[Collected data entries]
▽

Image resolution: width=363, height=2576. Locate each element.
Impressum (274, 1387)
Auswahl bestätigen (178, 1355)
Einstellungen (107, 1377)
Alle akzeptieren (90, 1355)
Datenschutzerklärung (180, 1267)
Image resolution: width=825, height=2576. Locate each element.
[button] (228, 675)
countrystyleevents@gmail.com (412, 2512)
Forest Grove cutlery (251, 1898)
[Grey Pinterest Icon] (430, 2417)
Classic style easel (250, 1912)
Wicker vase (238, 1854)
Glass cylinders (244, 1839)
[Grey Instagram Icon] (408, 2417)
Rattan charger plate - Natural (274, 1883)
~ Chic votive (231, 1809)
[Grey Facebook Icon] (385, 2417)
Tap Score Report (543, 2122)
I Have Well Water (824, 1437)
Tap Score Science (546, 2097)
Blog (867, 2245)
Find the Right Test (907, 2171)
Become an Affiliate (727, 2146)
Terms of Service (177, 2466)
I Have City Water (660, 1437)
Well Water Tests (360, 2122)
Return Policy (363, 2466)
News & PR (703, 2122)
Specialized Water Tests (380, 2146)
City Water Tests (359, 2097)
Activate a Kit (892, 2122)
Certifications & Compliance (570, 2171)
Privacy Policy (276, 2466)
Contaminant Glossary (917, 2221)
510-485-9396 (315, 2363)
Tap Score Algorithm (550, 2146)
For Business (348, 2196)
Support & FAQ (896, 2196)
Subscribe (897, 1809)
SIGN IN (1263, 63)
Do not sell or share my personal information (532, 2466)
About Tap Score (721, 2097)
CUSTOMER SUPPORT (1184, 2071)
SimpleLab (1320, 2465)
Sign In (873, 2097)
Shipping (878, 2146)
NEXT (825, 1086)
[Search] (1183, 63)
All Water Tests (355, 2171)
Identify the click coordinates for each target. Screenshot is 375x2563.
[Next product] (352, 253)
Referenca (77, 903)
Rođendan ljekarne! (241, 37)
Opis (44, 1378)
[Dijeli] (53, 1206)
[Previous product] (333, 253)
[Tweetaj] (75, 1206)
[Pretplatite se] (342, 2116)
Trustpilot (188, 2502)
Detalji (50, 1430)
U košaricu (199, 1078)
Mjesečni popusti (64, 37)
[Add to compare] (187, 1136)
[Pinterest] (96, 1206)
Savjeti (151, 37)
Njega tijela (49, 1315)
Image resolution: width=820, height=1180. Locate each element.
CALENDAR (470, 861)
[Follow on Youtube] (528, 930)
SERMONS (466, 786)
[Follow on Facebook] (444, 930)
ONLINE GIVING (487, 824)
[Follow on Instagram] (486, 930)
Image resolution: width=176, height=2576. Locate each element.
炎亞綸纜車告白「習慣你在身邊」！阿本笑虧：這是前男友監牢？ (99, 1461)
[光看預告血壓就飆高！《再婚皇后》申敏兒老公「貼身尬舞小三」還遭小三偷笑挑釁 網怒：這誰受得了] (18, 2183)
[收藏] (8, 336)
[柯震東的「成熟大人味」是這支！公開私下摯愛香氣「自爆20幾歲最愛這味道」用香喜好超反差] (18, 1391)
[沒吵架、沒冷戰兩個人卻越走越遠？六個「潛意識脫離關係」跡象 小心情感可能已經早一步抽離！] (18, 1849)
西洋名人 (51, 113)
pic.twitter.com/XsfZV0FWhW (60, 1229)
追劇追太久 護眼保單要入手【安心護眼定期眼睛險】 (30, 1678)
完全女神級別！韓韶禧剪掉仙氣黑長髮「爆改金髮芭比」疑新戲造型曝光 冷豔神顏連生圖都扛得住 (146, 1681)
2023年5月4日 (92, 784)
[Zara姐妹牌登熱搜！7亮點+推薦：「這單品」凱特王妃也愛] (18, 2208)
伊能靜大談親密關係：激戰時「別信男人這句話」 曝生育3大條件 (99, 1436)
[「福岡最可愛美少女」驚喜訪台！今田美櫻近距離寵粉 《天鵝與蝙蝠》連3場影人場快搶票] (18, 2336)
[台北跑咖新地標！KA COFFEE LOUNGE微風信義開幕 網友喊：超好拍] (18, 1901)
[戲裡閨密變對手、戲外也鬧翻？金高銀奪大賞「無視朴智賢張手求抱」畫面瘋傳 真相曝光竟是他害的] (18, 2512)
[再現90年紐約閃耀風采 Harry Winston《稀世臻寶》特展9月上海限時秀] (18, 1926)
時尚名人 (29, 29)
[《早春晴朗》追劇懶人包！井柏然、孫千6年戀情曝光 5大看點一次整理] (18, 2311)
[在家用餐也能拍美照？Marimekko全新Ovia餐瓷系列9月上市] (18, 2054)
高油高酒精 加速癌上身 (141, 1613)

△

Output exactly the span of lines beginning at the first line of the records and ending at the line that holds "Privacy Policy (276, 2466)", inclusive, with no other text.

SOLUTION TO THIS TASK:
Image resolution: width=363, height=2576. Locate each element.
Impressum (274, 1387)
Auswahl bestätigen (178, 1355)
Einstellungen (107, 1377)
Alle akzeptieren (90, 1355)
Datenschutzerklärung (180, 1267)
Image resolution: width=825, height=2576. Locate each element.
[button] (228, 675)
countrystyleevents@gmail.com (412, 2512)
Forest Grove cutlery (251, 1898)
[Grey Pinterest Icon] (430, 2417)
Classic style easel (250, 1912)
Wicker vase (238, 1854)
Glass cylinders (244, 1839)
[Grey Instagram Icon] (408, 2417)
Rattan charger plate - Natural (274, 1883)
~ Chic votive (231, 1809)
[Grey Facebook Icon] (385, 2417)
Tap Score Report (543, 2122)
I Have Well Water (824, 1437)
Tap Score Science (546, 2097)
Blog (867, 2245)
Find the Right Test (907, 2171)
Become an Affiliate (727, 2146)
Terms of Service (177, 2466)
I Have City Water (660, 1437)
Well Water Tests (360, 2122)
Return Policy (363, 2466)
News & PR (703, 2122)
Specialized Water Tests (380, 2146)
City Water Tests (359, 2097)
Activate a Kit (892, 2122)
Certifications & Compliance (570, 2171)
Privacy Policy (276, 2466)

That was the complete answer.